Dataset extract:
• • • •

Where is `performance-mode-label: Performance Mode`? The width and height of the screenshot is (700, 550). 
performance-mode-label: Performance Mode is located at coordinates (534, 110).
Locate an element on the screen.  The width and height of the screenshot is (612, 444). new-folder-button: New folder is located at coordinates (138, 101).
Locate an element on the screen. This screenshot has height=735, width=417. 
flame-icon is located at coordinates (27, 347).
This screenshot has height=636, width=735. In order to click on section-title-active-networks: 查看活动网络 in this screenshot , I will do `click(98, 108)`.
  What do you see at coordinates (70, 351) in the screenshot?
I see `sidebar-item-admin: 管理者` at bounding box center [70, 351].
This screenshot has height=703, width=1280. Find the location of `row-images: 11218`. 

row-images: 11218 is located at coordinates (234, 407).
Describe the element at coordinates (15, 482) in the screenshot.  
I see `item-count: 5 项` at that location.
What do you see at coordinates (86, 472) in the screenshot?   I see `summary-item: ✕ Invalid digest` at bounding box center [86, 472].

• • • •

Exercise details: Pull out every line of the rows above that contains the string "images", matching case exactly.

Your solution:
This screenshot has height=703, width=1280. Find the location of `row-images: 11218`. 
row-images: 11218 is located at coordinates (234, 407).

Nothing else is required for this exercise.